How a Landmark Japanese Study Will Boost Financial Education
By Dan Kadlec
October 11, 2016
Individuals that receive some financial education in their lifetime exhibit vastly better financial practices—especially as it relates to prudent risk taking and long-term thinking, according to a landmark Japanese study released in Tokyo this summer.
Right About Money is the first U.S. outlet to report the findings, which were translated into English and made available this week. The study from the Central Council for Financial Services Information, part of the Bank of Japan, generated hundreds of news reports in Japan over the summer, signaling a broad and growing concern with financial literacy in that country. Many jurisdictions have taken steps to beef up their financial education programs.

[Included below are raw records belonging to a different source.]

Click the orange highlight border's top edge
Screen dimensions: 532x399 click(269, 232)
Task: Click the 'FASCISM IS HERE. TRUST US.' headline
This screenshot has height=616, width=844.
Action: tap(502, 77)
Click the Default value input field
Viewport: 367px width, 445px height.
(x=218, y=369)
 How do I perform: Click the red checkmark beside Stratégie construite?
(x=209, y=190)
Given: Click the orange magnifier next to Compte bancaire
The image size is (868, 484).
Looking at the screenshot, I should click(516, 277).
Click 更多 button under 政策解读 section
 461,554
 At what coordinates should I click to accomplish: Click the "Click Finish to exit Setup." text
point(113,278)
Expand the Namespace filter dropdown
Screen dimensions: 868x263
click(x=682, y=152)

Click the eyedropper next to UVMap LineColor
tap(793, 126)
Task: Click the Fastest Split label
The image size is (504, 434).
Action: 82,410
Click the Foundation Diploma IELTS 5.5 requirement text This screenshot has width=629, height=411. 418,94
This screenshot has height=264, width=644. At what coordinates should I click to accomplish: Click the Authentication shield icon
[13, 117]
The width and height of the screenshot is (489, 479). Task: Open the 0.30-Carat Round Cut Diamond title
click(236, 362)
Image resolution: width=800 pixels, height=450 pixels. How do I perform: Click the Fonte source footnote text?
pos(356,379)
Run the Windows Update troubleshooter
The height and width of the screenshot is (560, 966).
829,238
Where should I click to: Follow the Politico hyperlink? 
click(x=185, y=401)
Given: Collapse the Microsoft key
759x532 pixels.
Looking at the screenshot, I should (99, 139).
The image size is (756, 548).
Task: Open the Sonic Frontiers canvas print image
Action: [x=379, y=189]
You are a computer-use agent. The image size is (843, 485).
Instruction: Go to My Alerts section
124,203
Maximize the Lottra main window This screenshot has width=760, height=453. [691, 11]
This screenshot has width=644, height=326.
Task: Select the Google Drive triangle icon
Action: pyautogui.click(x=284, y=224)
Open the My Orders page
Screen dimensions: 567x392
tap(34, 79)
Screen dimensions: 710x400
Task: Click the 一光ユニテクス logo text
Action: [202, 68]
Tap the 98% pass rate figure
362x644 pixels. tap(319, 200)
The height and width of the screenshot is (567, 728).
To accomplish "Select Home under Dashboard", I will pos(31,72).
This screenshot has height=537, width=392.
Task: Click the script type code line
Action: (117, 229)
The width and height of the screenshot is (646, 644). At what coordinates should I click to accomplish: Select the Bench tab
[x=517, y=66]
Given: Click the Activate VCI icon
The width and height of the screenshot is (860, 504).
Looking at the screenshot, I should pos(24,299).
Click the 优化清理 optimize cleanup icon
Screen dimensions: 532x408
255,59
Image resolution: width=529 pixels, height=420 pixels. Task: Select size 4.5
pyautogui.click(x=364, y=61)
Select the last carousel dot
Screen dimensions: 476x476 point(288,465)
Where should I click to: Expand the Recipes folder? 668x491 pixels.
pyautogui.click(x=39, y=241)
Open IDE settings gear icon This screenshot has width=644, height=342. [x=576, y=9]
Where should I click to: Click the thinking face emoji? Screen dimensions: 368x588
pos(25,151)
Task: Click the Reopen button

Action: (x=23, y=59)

The chief finding was that those who had access to financial education posted the best financial literacy scores, and those with the best scores were more likely to:
Seek financial and economic information frequently
Securely manage a family budget
Comparison shop for financial products
Be less concerned about near-term losses and herd thinking
Set aside an emergency fund
Those with the best scores also were less likely to experience financial trouble or repeatedly take out consumer loans. They exhibited greater resiliency in economic shocks and were more likely to embrace stock ownership.
Perhaps the clearest and most interesting finding has to do with the Japanese peoples’ aversion to risk. Asked if they were to invest 100,000 yen with a 50% probability that it would produce a 20,000-yen gain after one year and the same probability it would produce a 10,000-yen loss, an overwhelming 79% said they would not invest. Answering another question, about half said they would take 100,000 yen today rather 110,000 yen a year from now, forgoing a certain 10% return.
This extreme aversion to loss has broad implications for the retirement security of the Japanese people. Less than a third in the survey said they owned risk assets likes stocks or “investment trusts.”
The survey was Japan’s first large-scale look at financial literacy at home. About half the questions were similar to those in surveys from the Financial Industry Regulatory Authority (FINRA) in the U.S. and the Organization for Economic Co-operation and Development (OECD) in Europe. Looking only at comparable questions, Japanese financial literacy lags the U.S., U.K. and Germany by about 7%.
Japanese respondents correctly answered just over half of true-false questions. The lowest rate of financial literacy was among those aged 18-29.
The Japanese are frugal and do some things well, according to the study. As many as 90% know how to manage a budget and more than half have an emergency fund. These are areas that generally need improvement in U.S. and Europe. But many Japanese remain much too risk averse and think only about the short-term. The encouraging news is that those who receive financial education are more likely to think longer term and accept greater risks.